Topographical structure, nanomechanics and nanosurgical manipulation of biological supramolecular systems
Sziklai Dominik
Theoretical and Translational Medicine Division
Dr. Kellermayer Miklós
Semmelweis egyetem, Elméleti és Orvostudományi Központ, Hevesy György előadóterem
2026-01-14 14:00:00
Cellular and Molecular Physiology
Dr. Hunyady László
Dr. Kellermayer Miklós
Dr. Kiss Levente
Dr. Gáspári Zoltán
Dr. Szabó Dóra
Dr. Orbán Tamás
Dr. Bonyár Attila
My research used AFM and nanosurgery to investigate the structural and mechanical properties of the sarcomeric M-complex and associated proteins. The M-complex was confirmed to be a stable, titin-based hub, displaying elastic and plastic responses under mechanical manipulation. Nanosurgery revealed unfolding behaviors in titin filaments, deformation patterns, and rupture dynamics consistent with continuum mechanical models and force-loading theories. While myosin formed physiologically relevant structures, the thick-filament spatial organization deviated from the sarcomeric layout in vitro. Interestingly, titin and myosin did not co-assemble under standard conditions, but M-complexes interacted with thick filaments after relaxation, supporting a regulatory rather than scaffolding role for titin in filament organization.
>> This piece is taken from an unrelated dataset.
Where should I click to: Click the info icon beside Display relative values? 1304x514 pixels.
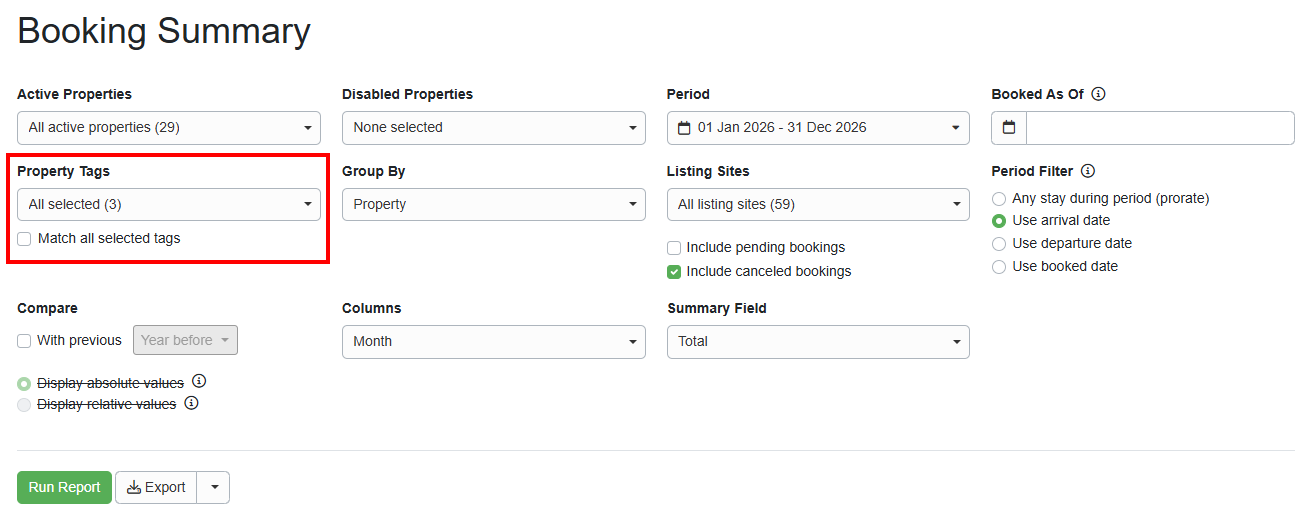point(191,404)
AFM analysis of SARS-CoV-2 variants further demonstrated the technique’s utility in virology. Morphological differences between alpha, delta, and wild type virions were clearly resolved, with alpha being the most compact and wild type being the largest. Using a vesicle-plus-corona model, geometrical ratios suggested alpha and delta variants have more efficient host interaction surfaces. Bending rigidity estimates revealed variant-specific membrane stiffness, with the wild type being most rigid. These structural and mechanical distinctions may reflect functional adaptations influencing viral infectivity and stability.